=== Set exercise ===
Show every line of the data below that contains the word "height".

=== Supplied material ===
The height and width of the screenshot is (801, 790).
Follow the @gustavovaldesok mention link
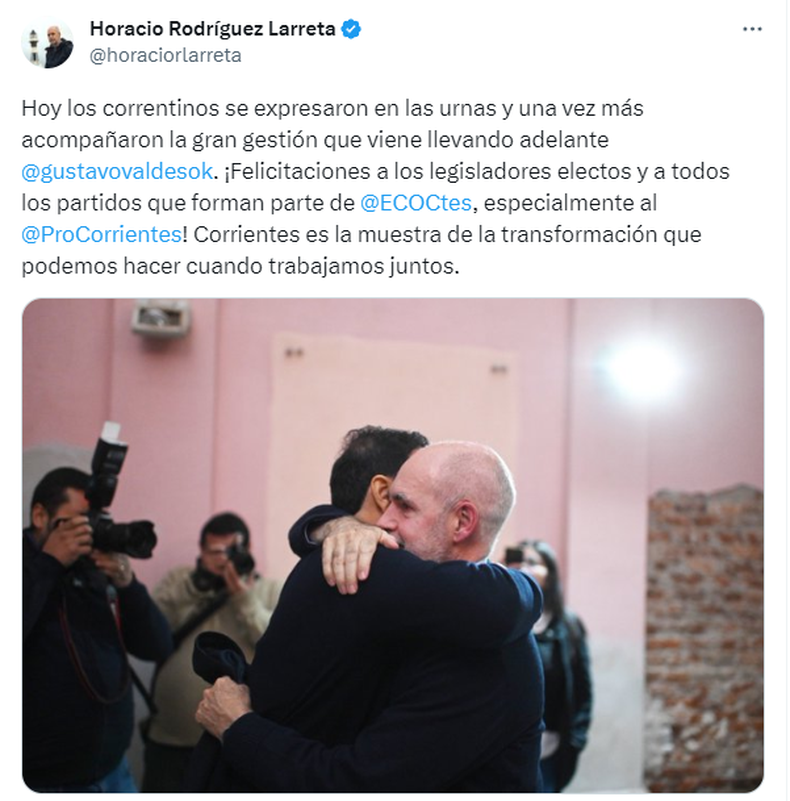coord(117,172)

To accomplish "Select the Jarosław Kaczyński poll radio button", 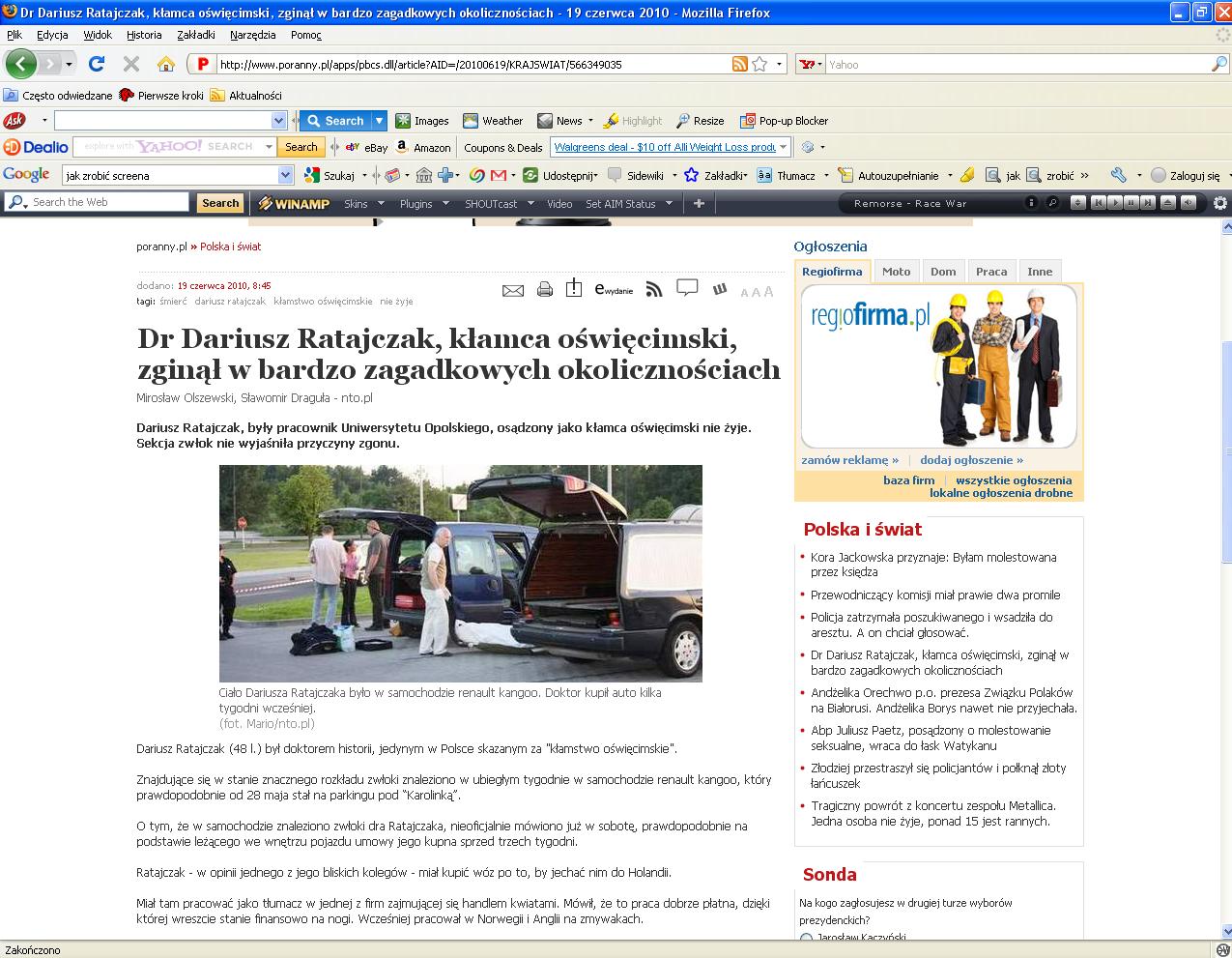I will (x=806, y=939).
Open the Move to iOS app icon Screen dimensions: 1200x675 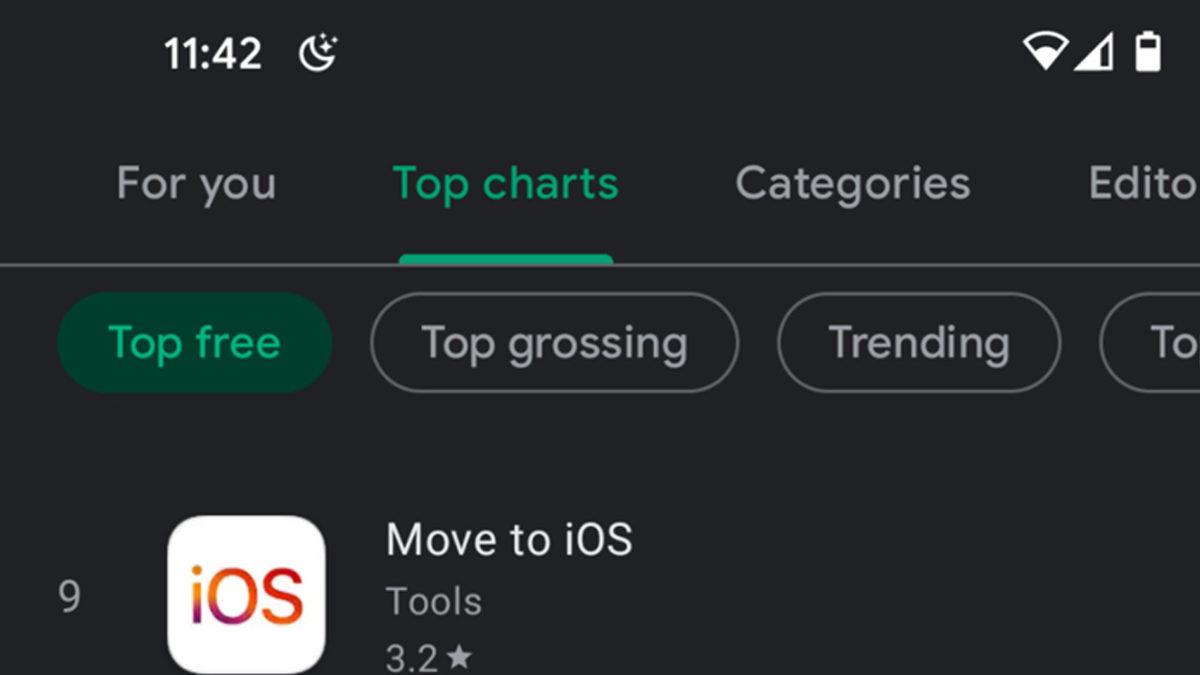tap(247, 592)
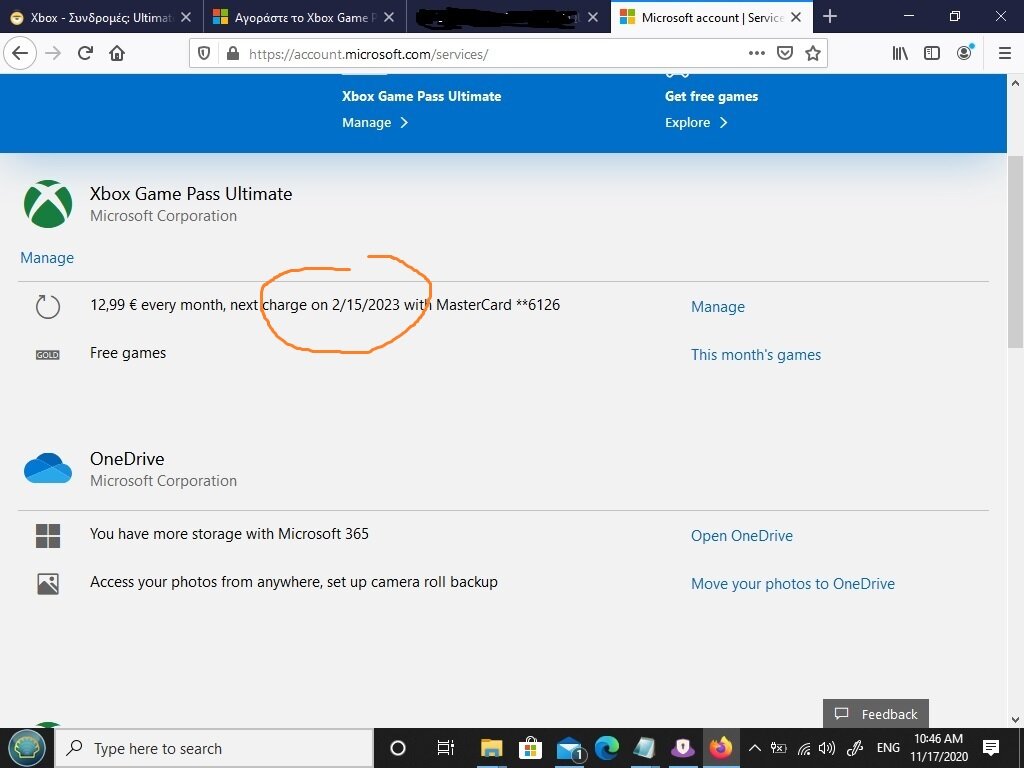Open the Firefox account profile icon
Viewport: 1024px width, 768px height.
[x=964, y=53]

=== Output for this exercise ===
The height and width of the screenshot is (801, 790).
Viewport: 1024px width, 768px height.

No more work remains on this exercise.